▶ The records
──────────

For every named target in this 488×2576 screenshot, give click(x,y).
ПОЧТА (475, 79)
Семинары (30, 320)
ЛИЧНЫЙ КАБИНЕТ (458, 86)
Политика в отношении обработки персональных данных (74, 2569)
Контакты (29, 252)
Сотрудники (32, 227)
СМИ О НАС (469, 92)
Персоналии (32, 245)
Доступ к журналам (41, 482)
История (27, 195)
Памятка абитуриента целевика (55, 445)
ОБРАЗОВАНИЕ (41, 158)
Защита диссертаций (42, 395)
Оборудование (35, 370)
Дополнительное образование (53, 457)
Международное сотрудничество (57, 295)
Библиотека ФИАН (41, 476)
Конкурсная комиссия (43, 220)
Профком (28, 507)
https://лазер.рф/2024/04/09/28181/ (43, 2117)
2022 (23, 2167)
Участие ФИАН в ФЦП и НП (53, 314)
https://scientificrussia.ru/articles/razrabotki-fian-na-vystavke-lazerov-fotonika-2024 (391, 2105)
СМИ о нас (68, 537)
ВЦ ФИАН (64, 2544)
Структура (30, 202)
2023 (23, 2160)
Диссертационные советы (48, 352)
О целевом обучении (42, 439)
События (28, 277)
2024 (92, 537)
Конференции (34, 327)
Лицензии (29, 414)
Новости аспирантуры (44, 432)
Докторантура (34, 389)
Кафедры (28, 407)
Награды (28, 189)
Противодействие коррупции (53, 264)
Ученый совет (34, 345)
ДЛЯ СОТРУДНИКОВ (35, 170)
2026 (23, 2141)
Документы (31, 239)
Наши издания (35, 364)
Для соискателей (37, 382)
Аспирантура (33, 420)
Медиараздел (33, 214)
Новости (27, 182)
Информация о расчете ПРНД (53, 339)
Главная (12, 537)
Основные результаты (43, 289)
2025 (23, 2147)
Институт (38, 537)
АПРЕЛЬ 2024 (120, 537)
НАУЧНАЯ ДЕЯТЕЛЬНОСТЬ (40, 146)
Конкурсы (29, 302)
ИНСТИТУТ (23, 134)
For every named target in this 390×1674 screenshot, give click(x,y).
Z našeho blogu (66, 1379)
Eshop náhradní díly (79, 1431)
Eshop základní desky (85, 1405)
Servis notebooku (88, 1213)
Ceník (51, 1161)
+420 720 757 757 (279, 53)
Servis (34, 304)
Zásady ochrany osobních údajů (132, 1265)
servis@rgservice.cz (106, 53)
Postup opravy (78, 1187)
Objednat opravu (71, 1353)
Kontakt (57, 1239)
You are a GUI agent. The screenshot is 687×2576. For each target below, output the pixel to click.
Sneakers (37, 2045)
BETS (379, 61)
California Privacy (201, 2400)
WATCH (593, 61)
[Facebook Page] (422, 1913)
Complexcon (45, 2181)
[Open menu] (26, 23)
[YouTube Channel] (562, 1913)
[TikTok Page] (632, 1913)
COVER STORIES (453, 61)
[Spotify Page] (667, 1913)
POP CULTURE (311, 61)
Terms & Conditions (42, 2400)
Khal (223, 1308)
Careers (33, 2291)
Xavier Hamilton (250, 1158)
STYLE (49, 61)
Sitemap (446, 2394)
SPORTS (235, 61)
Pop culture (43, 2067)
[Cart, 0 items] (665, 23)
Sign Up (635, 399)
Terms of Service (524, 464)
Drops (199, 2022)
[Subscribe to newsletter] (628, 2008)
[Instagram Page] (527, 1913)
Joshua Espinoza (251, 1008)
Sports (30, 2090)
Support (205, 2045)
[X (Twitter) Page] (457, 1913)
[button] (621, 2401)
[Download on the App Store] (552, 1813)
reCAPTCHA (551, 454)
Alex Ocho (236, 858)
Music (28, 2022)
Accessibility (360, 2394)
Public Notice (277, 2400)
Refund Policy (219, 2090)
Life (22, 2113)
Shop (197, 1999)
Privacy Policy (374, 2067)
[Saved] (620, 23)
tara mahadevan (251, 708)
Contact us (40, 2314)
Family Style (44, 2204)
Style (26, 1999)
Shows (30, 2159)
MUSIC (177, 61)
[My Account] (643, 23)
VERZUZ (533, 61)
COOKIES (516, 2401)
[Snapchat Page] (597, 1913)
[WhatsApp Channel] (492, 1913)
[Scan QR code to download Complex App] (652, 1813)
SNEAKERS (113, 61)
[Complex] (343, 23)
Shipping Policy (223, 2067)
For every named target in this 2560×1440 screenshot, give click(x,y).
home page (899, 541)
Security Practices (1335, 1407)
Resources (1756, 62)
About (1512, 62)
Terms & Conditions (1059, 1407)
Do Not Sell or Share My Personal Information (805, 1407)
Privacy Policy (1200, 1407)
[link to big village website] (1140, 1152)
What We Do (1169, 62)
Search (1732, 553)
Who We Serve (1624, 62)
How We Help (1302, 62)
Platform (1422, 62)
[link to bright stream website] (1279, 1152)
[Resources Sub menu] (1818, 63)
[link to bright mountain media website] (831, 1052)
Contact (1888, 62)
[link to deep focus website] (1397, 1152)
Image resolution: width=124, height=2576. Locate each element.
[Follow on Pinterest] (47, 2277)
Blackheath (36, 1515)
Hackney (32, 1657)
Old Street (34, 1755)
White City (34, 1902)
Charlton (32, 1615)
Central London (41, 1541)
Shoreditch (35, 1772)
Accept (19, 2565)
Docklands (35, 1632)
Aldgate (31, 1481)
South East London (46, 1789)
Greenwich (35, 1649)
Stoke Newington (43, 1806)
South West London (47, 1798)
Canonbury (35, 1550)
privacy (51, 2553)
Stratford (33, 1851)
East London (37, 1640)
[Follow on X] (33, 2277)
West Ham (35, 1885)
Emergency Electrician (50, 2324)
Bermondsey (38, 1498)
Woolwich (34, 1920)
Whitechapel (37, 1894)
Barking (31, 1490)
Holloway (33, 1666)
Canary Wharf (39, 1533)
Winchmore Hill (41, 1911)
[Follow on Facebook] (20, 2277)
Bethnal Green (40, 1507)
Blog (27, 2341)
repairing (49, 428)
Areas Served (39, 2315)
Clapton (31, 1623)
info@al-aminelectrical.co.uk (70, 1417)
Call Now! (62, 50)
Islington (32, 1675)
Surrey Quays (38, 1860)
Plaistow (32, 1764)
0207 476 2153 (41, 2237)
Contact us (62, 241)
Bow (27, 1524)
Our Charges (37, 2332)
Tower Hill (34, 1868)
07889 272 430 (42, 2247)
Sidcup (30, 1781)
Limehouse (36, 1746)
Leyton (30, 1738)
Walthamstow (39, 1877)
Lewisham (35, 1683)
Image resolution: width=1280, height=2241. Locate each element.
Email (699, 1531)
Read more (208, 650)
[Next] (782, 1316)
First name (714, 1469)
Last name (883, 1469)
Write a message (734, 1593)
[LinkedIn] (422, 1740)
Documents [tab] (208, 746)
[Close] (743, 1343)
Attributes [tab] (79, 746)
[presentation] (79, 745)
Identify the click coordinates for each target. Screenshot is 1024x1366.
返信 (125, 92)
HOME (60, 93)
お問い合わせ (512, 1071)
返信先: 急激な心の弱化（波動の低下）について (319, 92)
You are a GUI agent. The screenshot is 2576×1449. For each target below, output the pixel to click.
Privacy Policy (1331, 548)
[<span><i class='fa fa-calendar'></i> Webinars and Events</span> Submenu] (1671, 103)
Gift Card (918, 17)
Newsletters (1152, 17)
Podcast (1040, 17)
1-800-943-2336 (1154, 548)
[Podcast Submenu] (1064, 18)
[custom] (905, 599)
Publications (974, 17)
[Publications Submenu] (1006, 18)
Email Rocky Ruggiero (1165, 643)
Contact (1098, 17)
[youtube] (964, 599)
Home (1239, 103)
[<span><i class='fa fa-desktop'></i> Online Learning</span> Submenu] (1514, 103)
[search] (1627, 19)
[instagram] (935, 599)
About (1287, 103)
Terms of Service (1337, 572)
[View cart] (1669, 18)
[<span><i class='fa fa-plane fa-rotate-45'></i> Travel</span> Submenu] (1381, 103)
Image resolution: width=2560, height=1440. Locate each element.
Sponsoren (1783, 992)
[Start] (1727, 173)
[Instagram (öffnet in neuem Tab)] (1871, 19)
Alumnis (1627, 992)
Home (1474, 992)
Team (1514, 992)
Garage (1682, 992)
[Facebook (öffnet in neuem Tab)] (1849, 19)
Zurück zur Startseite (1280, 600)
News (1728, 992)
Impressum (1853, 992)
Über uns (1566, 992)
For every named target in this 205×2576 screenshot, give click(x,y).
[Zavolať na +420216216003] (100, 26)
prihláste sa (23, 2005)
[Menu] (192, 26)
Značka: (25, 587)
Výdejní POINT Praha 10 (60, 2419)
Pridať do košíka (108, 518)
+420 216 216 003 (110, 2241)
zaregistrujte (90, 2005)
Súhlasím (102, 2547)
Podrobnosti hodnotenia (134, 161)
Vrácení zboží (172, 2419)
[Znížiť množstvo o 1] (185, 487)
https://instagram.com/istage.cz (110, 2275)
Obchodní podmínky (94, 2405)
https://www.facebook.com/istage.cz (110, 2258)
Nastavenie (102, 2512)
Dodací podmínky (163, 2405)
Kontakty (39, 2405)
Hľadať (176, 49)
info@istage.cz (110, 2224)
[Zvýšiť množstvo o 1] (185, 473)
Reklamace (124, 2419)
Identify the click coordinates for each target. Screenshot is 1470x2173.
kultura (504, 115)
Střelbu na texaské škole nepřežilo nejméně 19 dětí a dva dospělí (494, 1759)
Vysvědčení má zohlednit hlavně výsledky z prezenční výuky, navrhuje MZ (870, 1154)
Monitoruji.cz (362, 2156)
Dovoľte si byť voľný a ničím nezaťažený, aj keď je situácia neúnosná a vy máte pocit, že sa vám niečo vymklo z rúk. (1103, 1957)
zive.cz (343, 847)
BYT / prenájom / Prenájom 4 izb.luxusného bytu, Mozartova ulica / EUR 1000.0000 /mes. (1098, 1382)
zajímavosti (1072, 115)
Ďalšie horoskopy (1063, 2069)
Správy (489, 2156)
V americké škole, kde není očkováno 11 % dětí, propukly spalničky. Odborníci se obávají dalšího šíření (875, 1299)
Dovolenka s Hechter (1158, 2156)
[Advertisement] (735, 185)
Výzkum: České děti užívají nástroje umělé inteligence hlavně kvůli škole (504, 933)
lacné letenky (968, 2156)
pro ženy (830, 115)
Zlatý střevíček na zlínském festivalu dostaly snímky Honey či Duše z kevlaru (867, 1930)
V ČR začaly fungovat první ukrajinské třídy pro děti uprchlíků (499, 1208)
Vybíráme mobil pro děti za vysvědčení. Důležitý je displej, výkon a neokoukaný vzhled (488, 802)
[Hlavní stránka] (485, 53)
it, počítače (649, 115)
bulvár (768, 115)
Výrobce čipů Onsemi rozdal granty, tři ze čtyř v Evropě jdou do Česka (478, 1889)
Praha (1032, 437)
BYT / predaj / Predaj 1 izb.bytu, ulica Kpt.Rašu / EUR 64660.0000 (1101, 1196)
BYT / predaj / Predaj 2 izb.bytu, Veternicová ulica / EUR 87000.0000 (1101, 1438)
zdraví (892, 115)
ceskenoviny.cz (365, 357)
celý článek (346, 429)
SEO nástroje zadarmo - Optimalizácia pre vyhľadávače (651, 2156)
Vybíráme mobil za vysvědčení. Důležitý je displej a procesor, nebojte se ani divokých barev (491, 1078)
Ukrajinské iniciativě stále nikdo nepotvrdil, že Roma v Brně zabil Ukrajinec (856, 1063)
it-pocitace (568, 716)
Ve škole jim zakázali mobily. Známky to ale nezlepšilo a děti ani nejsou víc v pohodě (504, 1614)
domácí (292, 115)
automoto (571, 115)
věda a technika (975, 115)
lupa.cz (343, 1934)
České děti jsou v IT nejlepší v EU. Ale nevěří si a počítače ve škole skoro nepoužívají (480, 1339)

──────────

Work through the listing above, counting every line that has the string "bytu" in it. Give only the final count.

3